Aim of the exercise>
Whenever a line in the material below includes "computer", copy that line.

(Data excerpts Opens)

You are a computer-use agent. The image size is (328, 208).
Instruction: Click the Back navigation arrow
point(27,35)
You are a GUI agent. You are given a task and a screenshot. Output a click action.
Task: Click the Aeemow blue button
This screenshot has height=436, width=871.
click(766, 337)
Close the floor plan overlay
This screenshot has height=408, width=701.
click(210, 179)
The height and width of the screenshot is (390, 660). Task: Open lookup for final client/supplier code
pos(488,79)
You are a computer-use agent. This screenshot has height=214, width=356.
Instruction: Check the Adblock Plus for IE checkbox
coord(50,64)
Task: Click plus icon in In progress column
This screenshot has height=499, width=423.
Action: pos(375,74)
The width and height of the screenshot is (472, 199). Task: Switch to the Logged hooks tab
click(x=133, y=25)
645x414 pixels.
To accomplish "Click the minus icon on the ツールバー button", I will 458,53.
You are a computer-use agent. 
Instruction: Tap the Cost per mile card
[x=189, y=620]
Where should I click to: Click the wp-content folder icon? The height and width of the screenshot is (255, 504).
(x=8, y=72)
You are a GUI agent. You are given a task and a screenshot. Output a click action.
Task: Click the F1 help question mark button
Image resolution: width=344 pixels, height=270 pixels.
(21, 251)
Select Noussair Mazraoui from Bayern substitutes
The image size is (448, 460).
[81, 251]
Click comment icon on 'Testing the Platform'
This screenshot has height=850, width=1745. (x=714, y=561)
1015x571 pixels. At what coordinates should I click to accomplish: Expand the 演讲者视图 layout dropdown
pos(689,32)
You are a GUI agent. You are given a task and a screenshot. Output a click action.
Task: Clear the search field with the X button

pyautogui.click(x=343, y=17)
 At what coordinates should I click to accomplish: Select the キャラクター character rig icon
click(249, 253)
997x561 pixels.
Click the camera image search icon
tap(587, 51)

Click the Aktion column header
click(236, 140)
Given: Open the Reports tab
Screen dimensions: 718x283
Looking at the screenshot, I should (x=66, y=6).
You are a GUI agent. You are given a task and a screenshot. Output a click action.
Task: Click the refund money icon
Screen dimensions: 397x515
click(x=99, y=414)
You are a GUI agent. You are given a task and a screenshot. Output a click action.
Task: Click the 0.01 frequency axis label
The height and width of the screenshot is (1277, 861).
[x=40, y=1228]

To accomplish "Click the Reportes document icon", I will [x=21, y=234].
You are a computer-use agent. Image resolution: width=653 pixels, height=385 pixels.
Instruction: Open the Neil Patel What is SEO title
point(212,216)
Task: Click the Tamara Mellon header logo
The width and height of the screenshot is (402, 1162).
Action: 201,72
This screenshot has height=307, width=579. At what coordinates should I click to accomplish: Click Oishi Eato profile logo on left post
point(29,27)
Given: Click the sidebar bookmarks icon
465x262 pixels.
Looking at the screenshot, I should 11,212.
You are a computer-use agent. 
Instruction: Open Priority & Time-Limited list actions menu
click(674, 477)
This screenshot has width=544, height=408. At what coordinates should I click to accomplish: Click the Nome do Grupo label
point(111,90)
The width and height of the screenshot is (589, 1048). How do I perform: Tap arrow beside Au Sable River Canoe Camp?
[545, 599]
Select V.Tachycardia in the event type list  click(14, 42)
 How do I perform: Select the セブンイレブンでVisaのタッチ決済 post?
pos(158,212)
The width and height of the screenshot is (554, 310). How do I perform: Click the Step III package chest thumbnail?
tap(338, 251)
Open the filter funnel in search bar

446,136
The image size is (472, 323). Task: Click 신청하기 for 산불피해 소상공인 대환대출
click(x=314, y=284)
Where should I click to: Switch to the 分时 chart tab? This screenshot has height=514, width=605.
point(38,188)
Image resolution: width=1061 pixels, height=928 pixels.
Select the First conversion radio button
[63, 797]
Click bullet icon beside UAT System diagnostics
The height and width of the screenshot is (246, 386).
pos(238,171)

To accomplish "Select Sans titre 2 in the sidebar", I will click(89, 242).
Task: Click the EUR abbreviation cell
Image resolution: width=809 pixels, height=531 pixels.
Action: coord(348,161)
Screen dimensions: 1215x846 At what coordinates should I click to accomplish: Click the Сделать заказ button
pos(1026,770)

(Data excerpts Closes)

Solution to the problem>
You are a computer-use agent. The image size is (328, 208).
You are a computer-use agent. This screenshot has height=214, width=356.
You are a computer-use agent. 
You are a computer-use agent. Image resolution: width=653 pixels, height=385 pixels.
You are a computer-use agent. 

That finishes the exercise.